START Raw data

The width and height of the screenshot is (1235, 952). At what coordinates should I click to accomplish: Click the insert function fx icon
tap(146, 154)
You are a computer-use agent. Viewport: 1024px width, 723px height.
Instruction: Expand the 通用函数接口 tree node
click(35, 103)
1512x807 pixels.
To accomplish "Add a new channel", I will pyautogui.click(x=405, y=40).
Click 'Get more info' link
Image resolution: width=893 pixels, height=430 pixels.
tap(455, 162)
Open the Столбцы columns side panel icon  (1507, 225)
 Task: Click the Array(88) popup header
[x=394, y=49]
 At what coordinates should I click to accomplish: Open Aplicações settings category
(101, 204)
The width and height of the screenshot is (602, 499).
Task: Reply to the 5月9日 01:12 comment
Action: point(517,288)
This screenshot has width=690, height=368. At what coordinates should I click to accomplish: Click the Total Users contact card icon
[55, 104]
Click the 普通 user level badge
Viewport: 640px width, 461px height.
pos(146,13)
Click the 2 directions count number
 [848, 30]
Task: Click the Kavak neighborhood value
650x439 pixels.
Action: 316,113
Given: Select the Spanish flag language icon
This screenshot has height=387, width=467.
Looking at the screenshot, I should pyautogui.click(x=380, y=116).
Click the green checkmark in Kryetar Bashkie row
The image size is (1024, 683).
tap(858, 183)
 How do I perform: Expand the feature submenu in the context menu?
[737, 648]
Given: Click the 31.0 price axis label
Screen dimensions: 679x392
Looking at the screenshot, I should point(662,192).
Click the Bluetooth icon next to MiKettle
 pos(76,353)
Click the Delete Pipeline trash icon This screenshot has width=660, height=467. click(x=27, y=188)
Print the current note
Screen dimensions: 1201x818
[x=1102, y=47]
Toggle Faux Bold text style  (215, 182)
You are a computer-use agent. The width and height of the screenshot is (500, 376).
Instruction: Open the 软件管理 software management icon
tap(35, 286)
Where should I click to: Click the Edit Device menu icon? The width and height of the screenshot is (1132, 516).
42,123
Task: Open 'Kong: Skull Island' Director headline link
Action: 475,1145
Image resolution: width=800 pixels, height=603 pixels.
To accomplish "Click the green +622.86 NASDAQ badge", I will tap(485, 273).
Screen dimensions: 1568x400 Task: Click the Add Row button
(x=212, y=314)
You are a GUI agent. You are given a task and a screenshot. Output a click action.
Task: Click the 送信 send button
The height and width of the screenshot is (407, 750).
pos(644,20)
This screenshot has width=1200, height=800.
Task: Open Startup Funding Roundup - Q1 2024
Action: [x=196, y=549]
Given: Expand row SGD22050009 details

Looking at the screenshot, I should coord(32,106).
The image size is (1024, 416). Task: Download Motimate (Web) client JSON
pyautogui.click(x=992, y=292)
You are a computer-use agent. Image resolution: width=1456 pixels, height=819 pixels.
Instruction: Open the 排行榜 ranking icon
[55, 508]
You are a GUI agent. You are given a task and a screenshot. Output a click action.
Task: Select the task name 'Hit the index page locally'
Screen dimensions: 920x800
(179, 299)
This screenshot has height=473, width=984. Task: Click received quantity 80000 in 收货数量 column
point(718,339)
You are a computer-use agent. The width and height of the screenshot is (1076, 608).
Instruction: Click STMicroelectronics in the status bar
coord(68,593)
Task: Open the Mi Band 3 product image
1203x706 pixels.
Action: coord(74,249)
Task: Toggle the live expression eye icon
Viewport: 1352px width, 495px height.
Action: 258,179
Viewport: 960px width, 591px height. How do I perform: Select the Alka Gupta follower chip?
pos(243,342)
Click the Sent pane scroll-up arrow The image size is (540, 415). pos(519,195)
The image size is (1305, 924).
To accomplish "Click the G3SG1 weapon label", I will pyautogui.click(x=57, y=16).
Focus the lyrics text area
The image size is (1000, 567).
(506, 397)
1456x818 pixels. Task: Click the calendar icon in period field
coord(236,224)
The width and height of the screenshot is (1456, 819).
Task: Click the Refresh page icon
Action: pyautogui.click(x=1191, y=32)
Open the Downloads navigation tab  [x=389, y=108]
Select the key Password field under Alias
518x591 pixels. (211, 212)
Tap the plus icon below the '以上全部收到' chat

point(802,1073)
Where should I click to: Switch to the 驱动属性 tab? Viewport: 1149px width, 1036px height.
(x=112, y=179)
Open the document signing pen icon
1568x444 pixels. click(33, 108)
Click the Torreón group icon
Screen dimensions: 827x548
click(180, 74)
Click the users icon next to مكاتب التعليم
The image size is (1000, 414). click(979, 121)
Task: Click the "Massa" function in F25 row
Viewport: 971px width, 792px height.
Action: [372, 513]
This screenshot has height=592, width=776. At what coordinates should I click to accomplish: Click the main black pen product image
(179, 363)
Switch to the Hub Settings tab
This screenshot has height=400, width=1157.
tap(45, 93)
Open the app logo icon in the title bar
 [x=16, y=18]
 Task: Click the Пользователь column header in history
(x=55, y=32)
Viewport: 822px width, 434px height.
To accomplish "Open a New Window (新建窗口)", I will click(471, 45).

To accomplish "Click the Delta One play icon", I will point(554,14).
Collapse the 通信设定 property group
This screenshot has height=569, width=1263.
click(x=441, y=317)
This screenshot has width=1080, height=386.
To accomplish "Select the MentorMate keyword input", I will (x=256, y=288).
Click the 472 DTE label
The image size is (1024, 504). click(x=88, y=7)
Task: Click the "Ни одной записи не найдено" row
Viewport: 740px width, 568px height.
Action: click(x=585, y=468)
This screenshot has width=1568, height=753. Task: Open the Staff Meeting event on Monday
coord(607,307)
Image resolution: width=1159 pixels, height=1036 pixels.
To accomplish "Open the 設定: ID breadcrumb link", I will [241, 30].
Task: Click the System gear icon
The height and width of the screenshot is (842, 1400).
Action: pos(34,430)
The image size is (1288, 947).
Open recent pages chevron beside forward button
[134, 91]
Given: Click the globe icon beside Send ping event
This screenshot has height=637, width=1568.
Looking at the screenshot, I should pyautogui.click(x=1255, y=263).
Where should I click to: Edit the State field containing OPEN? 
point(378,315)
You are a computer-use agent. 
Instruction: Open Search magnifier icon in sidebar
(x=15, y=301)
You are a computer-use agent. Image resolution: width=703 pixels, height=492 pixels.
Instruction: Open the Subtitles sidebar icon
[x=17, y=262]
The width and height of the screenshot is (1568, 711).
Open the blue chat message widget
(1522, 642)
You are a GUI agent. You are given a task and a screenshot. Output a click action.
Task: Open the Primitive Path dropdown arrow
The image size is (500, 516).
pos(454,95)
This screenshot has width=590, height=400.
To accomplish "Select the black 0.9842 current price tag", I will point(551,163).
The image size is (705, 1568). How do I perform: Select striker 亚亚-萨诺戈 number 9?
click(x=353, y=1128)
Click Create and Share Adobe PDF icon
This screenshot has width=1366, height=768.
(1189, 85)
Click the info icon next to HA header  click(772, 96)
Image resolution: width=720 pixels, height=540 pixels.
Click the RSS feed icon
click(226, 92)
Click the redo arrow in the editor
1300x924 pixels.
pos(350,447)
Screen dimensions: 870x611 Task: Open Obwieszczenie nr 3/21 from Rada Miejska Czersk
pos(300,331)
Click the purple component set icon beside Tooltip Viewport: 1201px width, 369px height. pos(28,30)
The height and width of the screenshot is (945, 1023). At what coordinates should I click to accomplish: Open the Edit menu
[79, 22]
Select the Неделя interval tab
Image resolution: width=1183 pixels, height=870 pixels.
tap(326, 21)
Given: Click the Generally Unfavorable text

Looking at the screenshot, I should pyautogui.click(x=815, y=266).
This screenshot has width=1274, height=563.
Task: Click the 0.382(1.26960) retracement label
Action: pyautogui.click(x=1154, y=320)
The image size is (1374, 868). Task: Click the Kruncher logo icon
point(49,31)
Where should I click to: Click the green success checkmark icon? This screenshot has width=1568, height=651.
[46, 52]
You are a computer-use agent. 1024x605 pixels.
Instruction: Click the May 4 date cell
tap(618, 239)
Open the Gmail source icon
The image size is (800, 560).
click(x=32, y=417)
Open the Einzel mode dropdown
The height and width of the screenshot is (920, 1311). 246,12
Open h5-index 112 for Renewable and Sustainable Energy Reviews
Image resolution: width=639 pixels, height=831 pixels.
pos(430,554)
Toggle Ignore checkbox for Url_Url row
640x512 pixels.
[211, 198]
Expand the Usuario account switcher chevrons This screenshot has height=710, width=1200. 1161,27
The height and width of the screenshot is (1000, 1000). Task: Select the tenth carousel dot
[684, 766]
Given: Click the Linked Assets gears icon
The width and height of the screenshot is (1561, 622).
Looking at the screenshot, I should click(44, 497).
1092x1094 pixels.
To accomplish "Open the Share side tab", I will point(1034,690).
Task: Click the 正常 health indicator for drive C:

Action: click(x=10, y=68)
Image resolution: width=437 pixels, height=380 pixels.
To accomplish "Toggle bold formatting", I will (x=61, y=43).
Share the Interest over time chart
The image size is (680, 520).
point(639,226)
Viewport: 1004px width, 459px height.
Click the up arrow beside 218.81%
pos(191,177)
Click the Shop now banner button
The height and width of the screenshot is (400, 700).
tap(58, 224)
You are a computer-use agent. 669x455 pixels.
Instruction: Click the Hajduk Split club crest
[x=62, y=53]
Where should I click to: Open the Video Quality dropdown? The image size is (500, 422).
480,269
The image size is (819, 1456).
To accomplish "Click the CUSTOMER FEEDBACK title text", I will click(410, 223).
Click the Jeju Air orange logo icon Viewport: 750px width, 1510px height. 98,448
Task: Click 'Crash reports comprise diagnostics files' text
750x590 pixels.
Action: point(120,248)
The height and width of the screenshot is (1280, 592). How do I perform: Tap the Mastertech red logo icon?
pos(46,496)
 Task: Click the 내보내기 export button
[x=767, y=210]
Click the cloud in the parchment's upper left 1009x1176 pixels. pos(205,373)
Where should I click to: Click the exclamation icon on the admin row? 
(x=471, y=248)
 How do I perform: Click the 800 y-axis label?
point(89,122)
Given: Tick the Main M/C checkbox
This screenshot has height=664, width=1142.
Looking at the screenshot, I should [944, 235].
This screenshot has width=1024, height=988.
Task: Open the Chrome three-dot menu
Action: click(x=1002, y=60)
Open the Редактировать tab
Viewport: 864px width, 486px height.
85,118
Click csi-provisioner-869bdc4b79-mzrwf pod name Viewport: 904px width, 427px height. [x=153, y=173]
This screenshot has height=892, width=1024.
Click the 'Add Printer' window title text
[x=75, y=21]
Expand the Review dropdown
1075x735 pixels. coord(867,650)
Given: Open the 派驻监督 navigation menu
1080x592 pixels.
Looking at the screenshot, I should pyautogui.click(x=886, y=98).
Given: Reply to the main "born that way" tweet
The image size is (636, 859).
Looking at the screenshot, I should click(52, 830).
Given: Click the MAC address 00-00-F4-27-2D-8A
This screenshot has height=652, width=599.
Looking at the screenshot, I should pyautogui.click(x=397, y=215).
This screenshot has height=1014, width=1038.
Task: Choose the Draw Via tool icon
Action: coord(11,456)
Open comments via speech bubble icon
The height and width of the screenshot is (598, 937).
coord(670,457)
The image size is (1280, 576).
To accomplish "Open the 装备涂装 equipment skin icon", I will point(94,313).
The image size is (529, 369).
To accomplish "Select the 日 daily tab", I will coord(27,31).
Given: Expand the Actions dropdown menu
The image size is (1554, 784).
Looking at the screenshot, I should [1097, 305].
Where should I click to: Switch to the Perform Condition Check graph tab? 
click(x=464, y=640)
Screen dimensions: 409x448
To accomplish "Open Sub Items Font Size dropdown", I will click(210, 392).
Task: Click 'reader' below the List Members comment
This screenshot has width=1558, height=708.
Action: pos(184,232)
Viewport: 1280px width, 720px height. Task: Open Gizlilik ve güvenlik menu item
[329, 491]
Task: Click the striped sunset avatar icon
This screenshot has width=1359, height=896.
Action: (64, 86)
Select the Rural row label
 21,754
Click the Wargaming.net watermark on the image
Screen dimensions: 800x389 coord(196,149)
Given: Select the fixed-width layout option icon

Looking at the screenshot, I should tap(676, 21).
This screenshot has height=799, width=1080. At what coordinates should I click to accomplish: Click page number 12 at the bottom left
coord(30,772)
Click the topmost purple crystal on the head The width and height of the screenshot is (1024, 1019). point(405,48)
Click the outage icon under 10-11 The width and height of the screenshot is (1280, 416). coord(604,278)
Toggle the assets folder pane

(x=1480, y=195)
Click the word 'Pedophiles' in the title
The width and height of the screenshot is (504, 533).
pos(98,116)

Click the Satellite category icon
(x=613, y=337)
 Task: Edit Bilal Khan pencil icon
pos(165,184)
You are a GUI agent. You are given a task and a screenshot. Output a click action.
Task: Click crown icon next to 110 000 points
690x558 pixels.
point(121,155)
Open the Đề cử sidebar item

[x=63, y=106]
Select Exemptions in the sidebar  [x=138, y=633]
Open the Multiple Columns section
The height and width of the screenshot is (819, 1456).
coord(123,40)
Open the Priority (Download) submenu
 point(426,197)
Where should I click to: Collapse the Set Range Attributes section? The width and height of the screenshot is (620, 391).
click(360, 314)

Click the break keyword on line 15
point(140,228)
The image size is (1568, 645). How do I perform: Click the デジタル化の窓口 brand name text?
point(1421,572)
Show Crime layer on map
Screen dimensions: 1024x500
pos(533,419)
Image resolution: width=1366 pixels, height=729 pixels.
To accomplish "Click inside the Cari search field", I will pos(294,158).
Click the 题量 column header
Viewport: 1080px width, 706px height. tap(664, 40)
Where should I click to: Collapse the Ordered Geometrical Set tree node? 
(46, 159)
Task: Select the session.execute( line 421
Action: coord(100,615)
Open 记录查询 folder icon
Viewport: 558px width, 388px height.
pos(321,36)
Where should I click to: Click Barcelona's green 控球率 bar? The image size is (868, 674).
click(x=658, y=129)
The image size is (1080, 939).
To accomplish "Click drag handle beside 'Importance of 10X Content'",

END Raw data

* [What you need to do] Collect from the data above every line that includes "price".

* [Expected answer]
Given: Click the 31.0 price axis label
To accomplish "Select the black 0.9842 current price tag", I will point(551,163).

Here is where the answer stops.